Sunday 5 June 2011

Child Protection

This is a very bad government. But it has a few good points, and if it enacts the recommendations of the dear old Mothers’ Union, then it will certainly deserve an enormous amount of credit.

But what of Peter Tatchell, who would lower the age of consent of 14, and who wrote in The Guardian (26th June 1997) that: “The positive nature of some child-adult relations is not confined to non-Western cultures. Several of my friends – gay and straight, male and female – had sex with adults from the ages of 9 to 13. None feel they were abused. All say it was their conscious choice and gave them great joy. While it may be impossible to condone paedophilia, it is time society acknowledged the truth that no all sex involving children is unwanted, abusive and harmful”? Last year, David Cameron offered Tatchell a peerage.

What of Harriet Harman and Patricia Hewitt, who ran the National Council for Civil Liberties when it was passing resolutions in support of the Paedophile Information Exchange and Paedophile Action for Liberation, and when it was publishing calls to legalise and destigmatise sex between adults and children? What of Stephen Fry, author of The Liar and The Hippopotamus, both of which glorify sex between men and teenage boys, exactly the acts that have brought scandal on the Catholic Church? What of successive Chairmen and Controllers of Channel Four, in its dramatic output a relentless, publicly owned campaigner in favour of such acts?

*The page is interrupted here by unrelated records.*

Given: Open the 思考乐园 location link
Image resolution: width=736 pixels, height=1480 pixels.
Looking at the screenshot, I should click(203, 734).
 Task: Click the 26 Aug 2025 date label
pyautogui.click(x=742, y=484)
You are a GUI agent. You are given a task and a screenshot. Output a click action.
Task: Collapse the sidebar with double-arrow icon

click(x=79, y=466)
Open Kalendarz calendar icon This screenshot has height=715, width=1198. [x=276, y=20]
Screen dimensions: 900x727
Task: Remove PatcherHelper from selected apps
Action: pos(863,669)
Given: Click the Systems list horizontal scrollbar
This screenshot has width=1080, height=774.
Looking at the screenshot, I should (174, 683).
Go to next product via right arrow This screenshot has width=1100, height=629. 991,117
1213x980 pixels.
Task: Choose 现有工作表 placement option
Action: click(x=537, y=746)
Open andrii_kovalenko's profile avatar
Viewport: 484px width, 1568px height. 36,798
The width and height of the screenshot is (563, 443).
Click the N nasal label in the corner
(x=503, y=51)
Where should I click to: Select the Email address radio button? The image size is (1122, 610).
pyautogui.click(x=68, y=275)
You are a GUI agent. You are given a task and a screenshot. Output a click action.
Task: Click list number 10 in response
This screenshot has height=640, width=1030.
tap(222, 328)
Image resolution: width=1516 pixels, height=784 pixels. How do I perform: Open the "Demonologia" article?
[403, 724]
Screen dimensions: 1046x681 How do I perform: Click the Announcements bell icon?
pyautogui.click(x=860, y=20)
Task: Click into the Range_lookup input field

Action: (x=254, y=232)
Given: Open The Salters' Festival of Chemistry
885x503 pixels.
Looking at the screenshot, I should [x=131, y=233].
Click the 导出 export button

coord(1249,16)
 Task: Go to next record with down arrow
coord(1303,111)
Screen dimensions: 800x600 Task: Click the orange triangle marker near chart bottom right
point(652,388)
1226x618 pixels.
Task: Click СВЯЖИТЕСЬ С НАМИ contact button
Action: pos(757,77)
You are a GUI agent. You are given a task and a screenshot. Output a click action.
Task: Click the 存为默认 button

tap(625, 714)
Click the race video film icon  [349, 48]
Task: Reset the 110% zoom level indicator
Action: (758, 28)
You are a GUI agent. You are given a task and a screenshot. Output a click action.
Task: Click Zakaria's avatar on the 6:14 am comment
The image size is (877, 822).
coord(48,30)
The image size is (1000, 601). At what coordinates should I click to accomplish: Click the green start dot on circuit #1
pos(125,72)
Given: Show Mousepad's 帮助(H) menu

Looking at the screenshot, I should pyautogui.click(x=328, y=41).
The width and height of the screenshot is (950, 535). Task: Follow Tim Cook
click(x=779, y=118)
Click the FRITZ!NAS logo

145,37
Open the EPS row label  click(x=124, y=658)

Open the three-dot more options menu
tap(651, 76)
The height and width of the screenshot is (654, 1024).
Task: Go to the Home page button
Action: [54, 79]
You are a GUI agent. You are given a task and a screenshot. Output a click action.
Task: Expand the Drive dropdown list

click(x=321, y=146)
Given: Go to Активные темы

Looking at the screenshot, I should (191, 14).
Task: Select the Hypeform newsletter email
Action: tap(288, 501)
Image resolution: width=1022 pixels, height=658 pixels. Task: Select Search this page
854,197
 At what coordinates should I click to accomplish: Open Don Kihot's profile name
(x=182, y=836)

What of Germaine Greer, author of The Boy, a book-length celebration of the sexual fetishisation of the adolescent male both by men and by women? What of Richard Dawkins, who in The God Delusion describes having been sexually abused as a child as “an embarrassing but otherwise harmless experience”? What of Philip Pullman, whose famous trilogy concludes with sexual intercourse between two children aged about 12, and who has repeatedly denounced the absence of sexual content in the Narnia novels? What of Geoffrey Robertson QC, who made his name defending the Schoolkids’ Edition of Oz and whose wife made hers writing explicit depictions of teenage sex?

What of everyone, or even anyone, who rushed to defend and to laud Roman Polanski? What of those in any way involved in Internet pornography, the principal, and highly commercial, sexual abuse of teenage boys in the world today? What of those who have taken us to war in Afghanistan, in defence of the endemic abuse of such boys, an abuse to which, whatever else may be said of the Taliban, they were very actively opposed and not without success in seeking to eradicate, whereas the regime that we have installed in their place actively colludes in it as surely as in the heroin trade?

What of the numerous Social Services Departments that ran homes in which sex between men and teenage boys was absolutely endemic, with major figures in that world publishing academic studies, used for many years in the training of social workers, which presented it as positively beneficial to both parties and therefore actively to be encouraged? What of the Police, who long ago stopped enforcing the age of consent from 13 upwards; as with their non-enforcement of the drugs laws, one really does have to ask for whose benefit that is?

Among many, many, many others.

What’s that you say? They do not purport to be moral authorities? Really?

1 comment:

  1. 'What of everyone, or even anyone, who rushed to defend and to laud Roman Polanski?'

    Including, I believe, the writer and director of 'Bad Education'.